* [DATA LISTING]:
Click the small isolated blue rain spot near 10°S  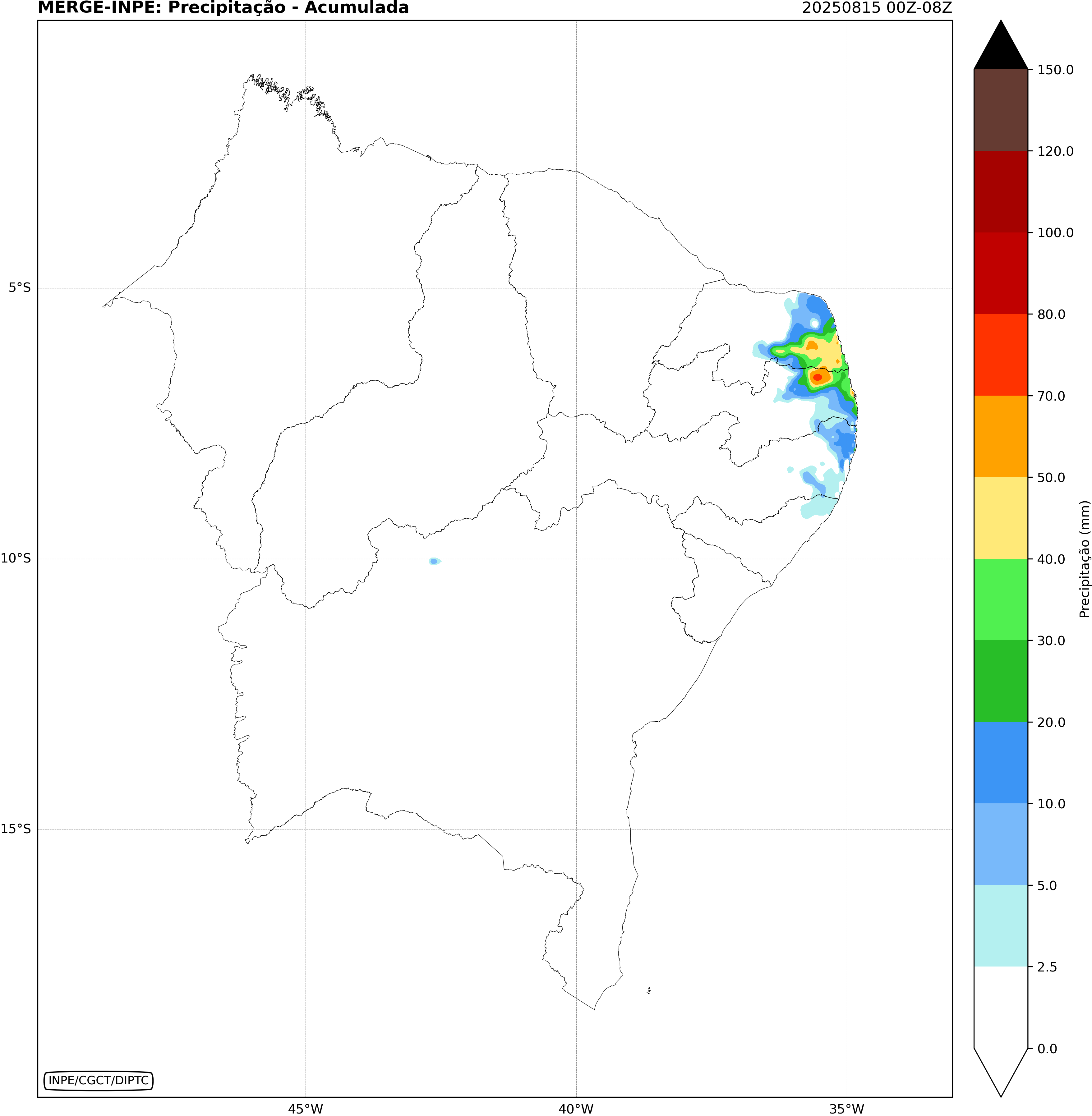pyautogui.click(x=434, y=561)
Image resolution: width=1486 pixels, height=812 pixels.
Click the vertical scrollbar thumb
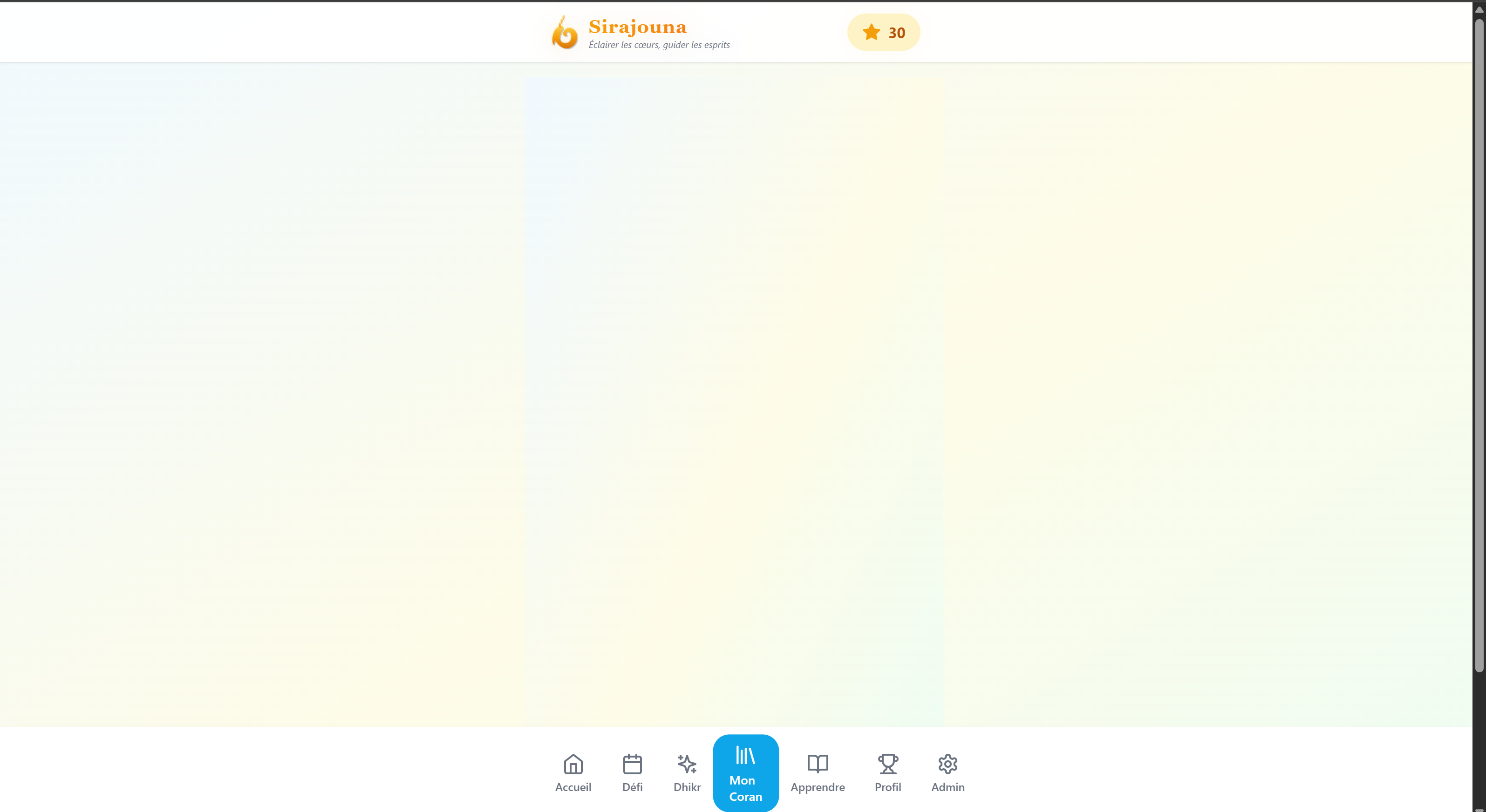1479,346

--

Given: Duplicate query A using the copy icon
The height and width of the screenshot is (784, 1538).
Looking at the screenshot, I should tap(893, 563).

--

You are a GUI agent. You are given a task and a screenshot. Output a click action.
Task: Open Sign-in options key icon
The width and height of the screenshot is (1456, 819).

* [PROBLEM REQUIREMENTS]:
Look through the material and report how many of its lines hold the string "icon", giving the number only.

* [ANSWER TO THE EXERCISE]:
2